**Task list**
- 1) Answer these questions using the post on museum vocabularies:
(a) Who gave the talk at BPOC, and to whom?
(b) What does the writer mark with a capital V?
(c) Which Library of Congress Vocabulary does the writer list?
- 2) For each statement, say yes or no depending on whether the post on museum vocabularies agrees, and quote the deciding words.
(a) Luke Dearnley works at the Powerhouse Museum.
(b) The writer expects the standardized Vocabularies to be complete someday.
(c) The talk urged institutions to keep their datasets private.
-- start Provided passage --
Flexible/Inflexible Vocabularies, Thesauri, Subject Headings, and Lexicons

Fellow LOD-LAMer and Powerhouse Museum Web Manager and data monkey* Luke Dearnley made a stop at BPOC today to give a presentation to Balboa Park staff about the importance of open data and to encourage these institutions to consider making their datasets public. In the midst of his talk, he brought up how the Powerhouse and other institutions participating in the Museum Metadata Exchange could present their internal-facing vocabularies as food for people using open data (including the institutions themselves) to generate a list of terms that could be analyzed to increase the richness of the vocabulary for all participants in the exchange.

I think I can safely state that the majority of museums use internal lexicons, along with some form of standardized Vocabulary (which I’ll denote with a capital V), including Getty’s AAT, ULAN, and TGN (and the upcoming CONA); Library of Congress Subject Headings; and Museum Nomenclature. The Vocabularies, while comprehensive, are not complete and will never be complete. On the one hand, I have to groan a bit at the thought of sort of creating yet another standard (even if it’s a potentially more extensible and flexible model than any of the “commercial” Vocabularies). On the other, is the duality of having both flexible and inflexible Vocabularies within the same dataset a problem for linked data, or does this provide an opportunity to build upon existing structures (even if it’s not officially sanctioned by the organizing bodies of these Vocabularies)?
-- end Provided passage --
-- start Dataset extract --
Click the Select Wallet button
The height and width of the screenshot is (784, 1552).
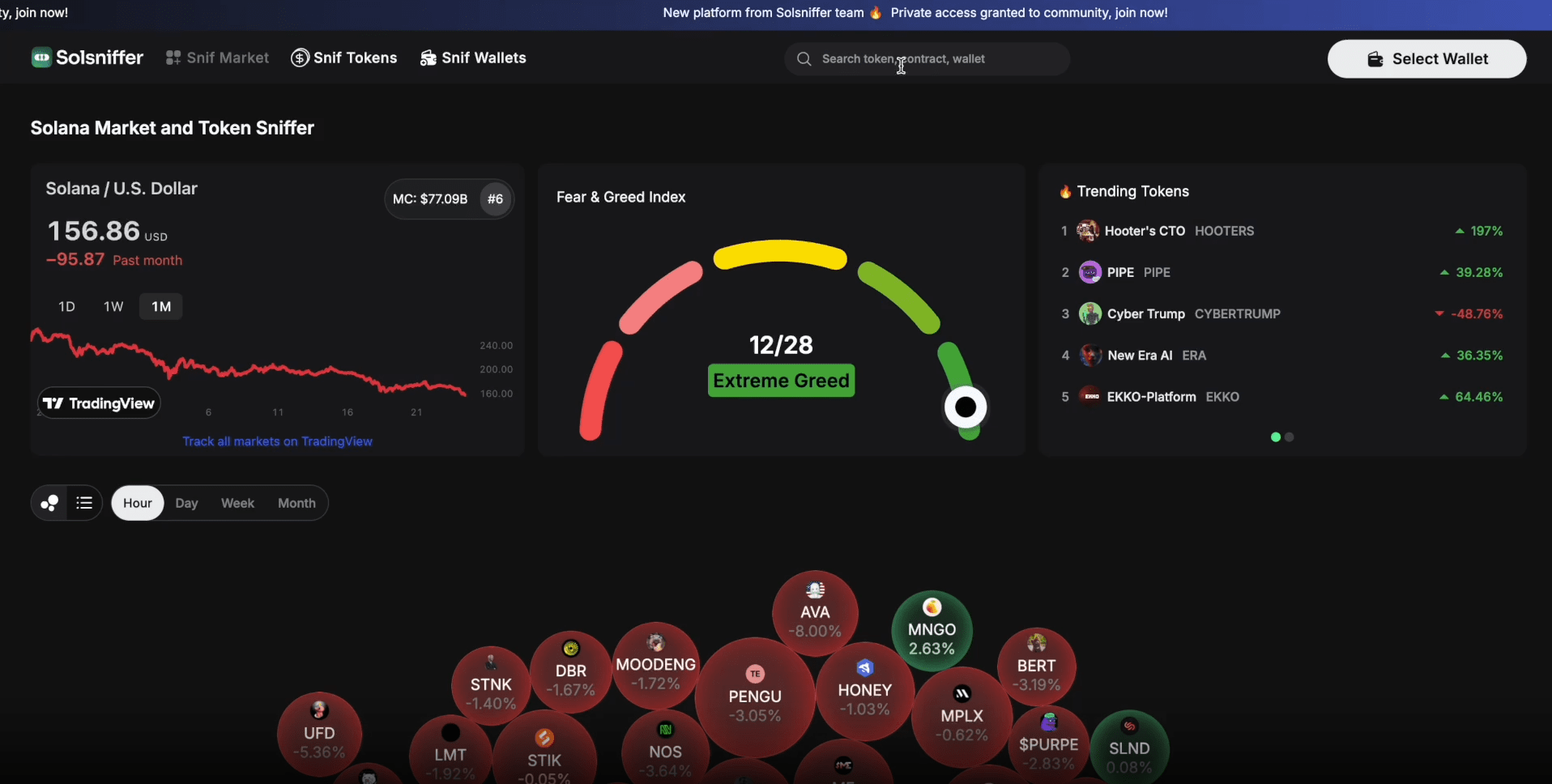1426,59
-- end Dataset extract --
**Worked solutions**
- 1)
(a) Luke Dearnley gave it to Balboa Park staff.
(b) A standardized Vocabulary.
(c) Library of Congress Subject Headings.

- 2)
(a) Yes: "Powerhouse Museum Web Manager"
(b) No: "are not complete and will never be complete"
(c) No: "to encourage these institutions to consider making their datasets public"